Monday, February 13, 2023

Review - " The Antietam Paintings by James Hope " by Gottfried & Gottfried

[The Antietam Paintings by James Hope by Bradley M. Gottfried & Linda I. Gottfried (Author, 2022). Softcover, color art, source list. ISBN:979-8-218-01411-7. $17.95]

Every Antietam reader has encountered the Hope paintings depicting various scenes from the battle. The five panoramic oils on canvas (each five and a half feet in height by twelve feet in width) were completed by the time the 30th anniversary of the battle rolled around and were exhibited in the nation's capital.
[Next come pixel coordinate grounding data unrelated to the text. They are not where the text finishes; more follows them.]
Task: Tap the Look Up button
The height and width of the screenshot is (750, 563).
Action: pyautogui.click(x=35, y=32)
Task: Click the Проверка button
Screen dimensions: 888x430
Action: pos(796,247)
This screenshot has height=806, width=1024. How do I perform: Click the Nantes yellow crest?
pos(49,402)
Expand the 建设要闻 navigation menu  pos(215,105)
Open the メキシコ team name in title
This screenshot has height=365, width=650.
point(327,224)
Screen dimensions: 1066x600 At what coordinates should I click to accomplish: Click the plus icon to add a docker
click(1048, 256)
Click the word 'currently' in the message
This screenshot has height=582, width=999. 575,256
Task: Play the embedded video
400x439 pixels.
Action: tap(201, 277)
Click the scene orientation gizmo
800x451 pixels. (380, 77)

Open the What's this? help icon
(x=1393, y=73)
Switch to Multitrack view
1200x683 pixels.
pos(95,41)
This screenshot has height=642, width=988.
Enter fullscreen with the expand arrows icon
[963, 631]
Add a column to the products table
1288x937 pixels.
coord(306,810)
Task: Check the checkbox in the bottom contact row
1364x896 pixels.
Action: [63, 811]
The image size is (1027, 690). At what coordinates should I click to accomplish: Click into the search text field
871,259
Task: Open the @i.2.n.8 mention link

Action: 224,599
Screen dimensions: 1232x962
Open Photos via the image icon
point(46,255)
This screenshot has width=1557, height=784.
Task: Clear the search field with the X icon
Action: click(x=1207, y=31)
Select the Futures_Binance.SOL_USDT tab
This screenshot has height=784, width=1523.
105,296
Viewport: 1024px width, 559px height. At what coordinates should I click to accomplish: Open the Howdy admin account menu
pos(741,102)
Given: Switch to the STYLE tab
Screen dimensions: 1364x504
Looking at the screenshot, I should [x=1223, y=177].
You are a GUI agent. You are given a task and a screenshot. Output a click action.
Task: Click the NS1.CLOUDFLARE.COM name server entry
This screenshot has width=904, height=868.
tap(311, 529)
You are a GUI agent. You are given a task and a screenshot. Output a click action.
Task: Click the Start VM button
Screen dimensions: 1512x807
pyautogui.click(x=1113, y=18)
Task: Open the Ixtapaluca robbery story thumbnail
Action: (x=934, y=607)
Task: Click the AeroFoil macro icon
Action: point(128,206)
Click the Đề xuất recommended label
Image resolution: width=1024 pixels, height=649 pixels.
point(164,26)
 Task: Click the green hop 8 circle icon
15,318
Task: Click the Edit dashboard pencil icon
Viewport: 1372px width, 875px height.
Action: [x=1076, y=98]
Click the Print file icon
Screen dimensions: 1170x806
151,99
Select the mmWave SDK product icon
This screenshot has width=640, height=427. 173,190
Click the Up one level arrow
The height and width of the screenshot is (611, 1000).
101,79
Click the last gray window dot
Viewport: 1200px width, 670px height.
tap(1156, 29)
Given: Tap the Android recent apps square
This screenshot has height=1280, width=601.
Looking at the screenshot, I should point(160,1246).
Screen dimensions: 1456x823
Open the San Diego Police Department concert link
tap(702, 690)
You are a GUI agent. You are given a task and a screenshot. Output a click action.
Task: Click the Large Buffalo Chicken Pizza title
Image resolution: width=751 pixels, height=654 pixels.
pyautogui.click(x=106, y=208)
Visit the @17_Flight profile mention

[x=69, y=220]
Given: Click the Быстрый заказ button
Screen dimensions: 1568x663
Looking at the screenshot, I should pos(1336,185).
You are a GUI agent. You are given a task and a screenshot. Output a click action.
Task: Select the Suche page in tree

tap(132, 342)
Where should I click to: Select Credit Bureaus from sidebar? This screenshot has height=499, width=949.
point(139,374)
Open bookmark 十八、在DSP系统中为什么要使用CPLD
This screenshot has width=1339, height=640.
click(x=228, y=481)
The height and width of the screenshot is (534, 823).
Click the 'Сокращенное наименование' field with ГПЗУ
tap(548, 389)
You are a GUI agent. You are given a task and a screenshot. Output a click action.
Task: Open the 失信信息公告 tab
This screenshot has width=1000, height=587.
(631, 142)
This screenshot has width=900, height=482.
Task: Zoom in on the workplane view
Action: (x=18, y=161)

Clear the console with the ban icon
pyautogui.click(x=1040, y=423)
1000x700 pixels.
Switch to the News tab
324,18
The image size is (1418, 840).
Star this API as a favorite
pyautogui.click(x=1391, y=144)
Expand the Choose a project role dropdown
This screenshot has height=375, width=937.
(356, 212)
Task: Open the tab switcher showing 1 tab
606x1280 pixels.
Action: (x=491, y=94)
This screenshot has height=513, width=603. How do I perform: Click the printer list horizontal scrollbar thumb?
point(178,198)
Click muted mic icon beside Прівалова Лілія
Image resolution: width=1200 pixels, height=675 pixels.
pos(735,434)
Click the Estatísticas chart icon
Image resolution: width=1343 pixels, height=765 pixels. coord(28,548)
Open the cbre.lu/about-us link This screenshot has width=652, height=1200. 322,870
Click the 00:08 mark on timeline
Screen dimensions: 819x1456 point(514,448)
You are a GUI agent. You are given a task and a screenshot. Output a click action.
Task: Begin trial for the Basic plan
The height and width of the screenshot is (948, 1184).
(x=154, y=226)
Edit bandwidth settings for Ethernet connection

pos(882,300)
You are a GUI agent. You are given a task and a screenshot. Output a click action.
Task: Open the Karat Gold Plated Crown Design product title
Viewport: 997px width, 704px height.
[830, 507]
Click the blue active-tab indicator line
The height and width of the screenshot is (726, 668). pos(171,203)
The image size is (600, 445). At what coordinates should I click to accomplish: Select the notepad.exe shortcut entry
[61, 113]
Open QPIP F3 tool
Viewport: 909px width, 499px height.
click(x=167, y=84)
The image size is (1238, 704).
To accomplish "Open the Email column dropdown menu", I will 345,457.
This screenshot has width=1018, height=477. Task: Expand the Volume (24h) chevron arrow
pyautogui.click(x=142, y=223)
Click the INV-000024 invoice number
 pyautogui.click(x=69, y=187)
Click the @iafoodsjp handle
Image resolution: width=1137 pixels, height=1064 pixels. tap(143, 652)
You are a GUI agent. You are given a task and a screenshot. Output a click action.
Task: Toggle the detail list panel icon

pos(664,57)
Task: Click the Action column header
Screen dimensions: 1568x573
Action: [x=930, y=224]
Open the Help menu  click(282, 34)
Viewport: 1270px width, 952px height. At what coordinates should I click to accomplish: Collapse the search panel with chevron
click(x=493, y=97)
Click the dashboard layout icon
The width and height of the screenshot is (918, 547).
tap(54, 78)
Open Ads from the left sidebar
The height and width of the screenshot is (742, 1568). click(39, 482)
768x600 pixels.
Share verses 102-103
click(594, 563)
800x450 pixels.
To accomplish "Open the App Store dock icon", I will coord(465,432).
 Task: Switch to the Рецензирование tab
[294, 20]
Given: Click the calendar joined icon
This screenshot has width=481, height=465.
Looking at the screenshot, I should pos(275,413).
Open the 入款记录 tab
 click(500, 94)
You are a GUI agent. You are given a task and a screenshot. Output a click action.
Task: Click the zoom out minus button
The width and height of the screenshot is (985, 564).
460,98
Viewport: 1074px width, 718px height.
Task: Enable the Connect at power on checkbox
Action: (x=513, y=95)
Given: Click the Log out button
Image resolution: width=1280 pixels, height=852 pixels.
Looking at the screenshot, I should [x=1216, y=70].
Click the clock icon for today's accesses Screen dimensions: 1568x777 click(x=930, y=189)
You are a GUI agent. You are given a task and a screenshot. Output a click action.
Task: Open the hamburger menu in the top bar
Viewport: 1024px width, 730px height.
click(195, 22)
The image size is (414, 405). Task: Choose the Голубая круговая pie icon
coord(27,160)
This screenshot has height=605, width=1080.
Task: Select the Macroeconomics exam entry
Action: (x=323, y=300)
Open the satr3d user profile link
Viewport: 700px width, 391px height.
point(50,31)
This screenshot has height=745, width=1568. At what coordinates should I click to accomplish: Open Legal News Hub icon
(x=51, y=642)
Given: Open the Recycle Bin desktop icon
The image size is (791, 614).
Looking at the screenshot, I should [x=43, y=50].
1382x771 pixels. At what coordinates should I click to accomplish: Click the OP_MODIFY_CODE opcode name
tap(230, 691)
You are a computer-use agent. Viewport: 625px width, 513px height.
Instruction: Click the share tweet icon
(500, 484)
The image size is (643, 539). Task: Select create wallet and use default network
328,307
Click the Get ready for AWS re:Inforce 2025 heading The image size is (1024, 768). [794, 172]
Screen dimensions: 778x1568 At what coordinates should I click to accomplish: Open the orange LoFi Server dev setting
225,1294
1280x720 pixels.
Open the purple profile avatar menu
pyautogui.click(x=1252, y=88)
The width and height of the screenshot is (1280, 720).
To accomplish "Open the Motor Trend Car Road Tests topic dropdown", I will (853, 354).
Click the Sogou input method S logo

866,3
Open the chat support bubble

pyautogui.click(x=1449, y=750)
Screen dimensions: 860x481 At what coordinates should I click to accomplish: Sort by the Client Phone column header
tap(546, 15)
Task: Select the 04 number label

Preservation proved to be precarious after Hope's death, but the National Park Service was able to purchase the collection in 1979, carefully removing them from an old church building and restoring them. Of the five ["Artillery Hell," "A Fateful Turn," "A Crucial Delay," "Wasted Gallantry," and "The Aftermath at Bloody Lane"], the last was badly damaged during a Hope gallery flood, with only a portion of it surviving to today (but what a portion it is).

Offering a unique new look at the Hope art is Bradley and Linda Gottfried's The Antietam Paintings by James Hope. As noted in the introduction, Hope was Scottish born and made his way to the United States via Canada. A class at the Castleton academy in Vermont (yes Time Chasers fans, that Castleton) led to a blossoming art career, first in teaching then in portraiture. His true artistic passion soon turned to landscapes. This favored direction was interrupted by the Civil War, during which Hope served as a captain in the Second Vermont. Topographical engineering duties performed during the war furthered his skill set in rendering physical landscapes. Resigning from the army in late 1862 due to serious health reasons, Hope returned to his prewar career path, and his portfolio of Civil War artworks eventually covered a number of campaigns and battles in addition to Antietam.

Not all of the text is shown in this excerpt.